Transcribe exactly the lines below that begin at the line with "Open the curved arrow share icon" and stop after the line with "Given: Open the セッションタイムライン button", leaving out every picture.

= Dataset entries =
--- START ---
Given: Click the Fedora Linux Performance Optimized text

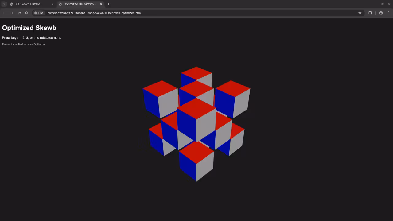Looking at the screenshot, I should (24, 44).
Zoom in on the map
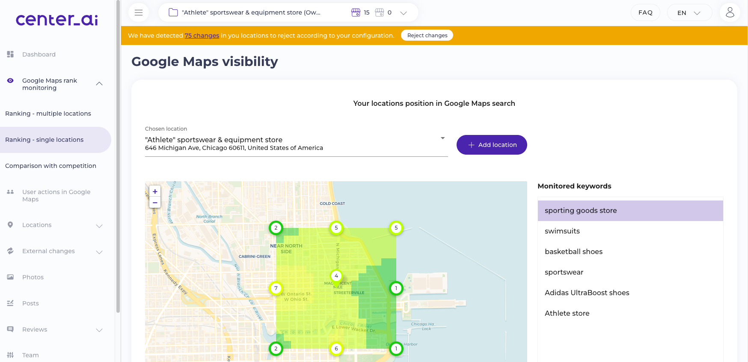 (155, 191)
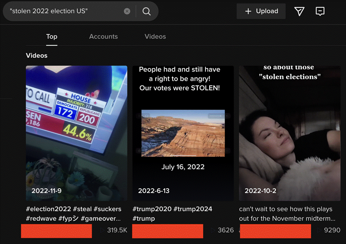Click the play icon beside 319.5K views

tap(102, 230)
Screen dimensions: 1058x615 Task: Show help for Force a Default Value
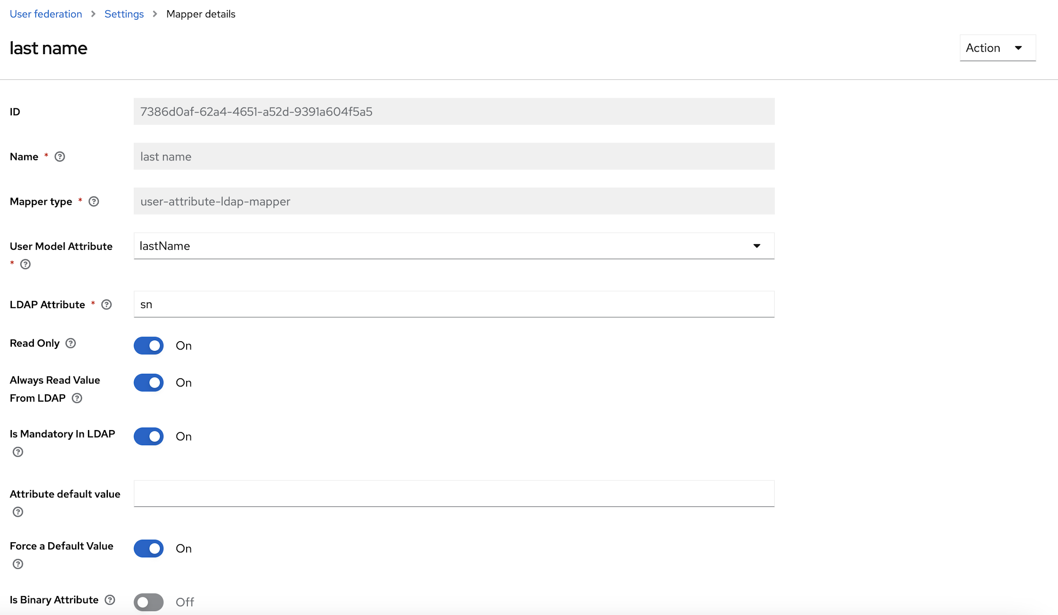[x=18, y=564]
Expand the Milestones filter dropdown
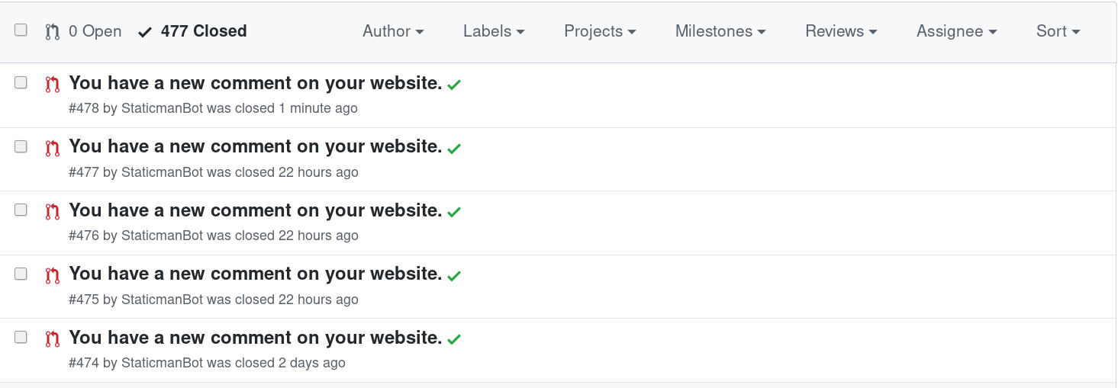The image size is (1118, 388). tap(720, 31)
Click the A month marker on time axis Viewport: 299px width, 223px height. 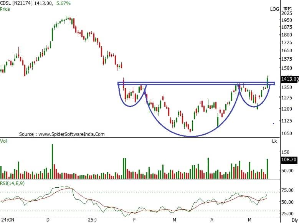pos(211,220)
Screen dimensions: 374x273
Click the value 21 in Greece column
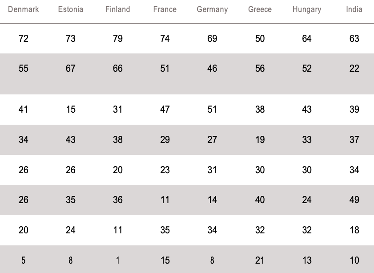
--- END ---
--- START ---
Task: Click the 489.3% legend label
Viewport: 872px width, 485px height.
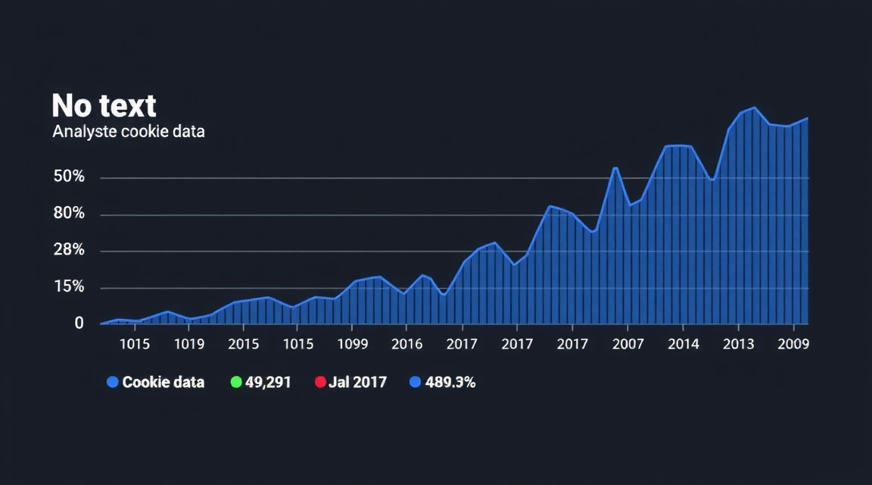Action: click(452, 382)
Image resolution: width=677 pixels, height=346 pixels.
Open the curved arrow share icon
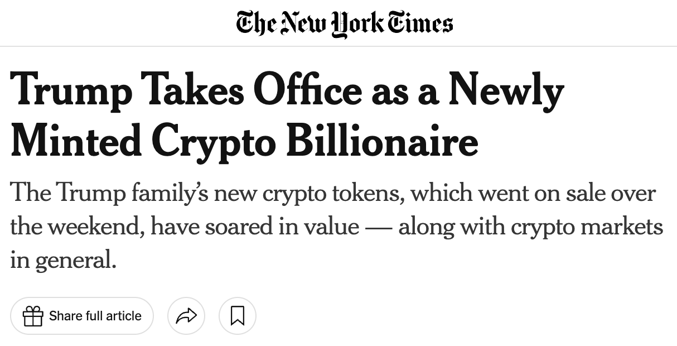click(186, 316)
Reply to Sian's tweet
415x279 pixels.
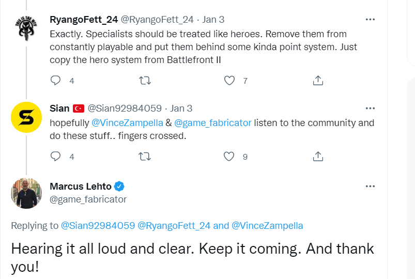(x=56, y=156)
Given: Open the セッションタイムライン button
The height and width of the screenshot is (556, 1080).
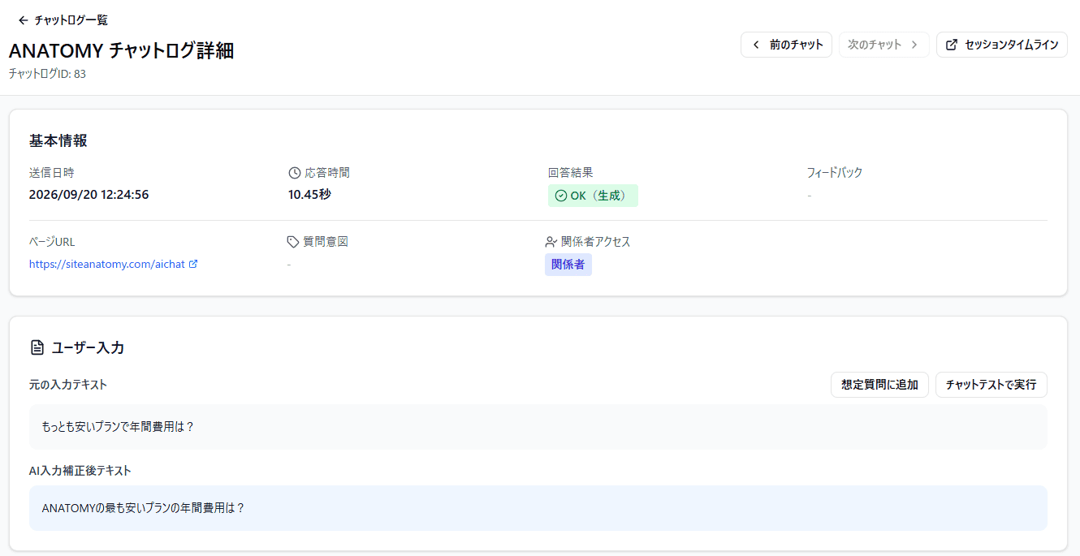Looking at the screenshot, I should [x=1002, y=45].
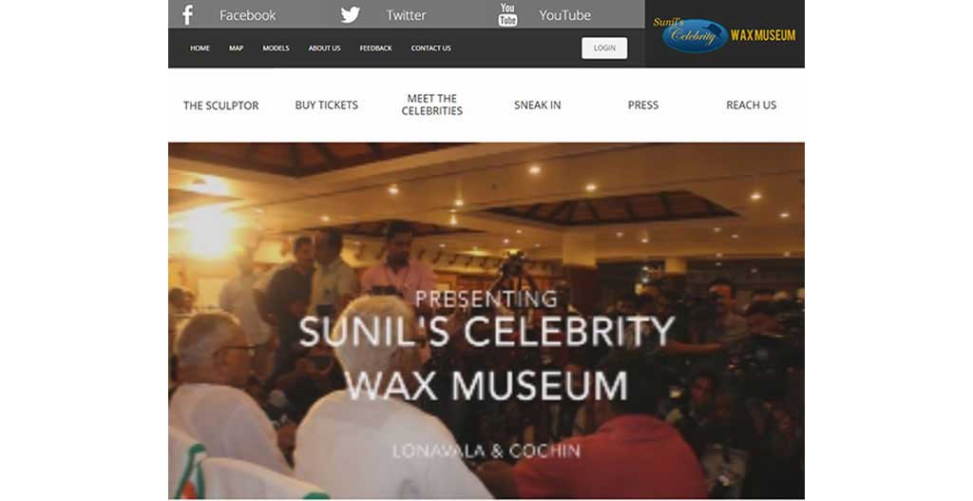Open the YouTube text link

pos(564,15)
--- END ---
= EXERCISE RESULT =
Open the curved arrow share icon
click(186, 316)
Reply to Sian's tweet
415x279 pixels.
(x=56, y=156)
Given: Open the セッションタイムライン button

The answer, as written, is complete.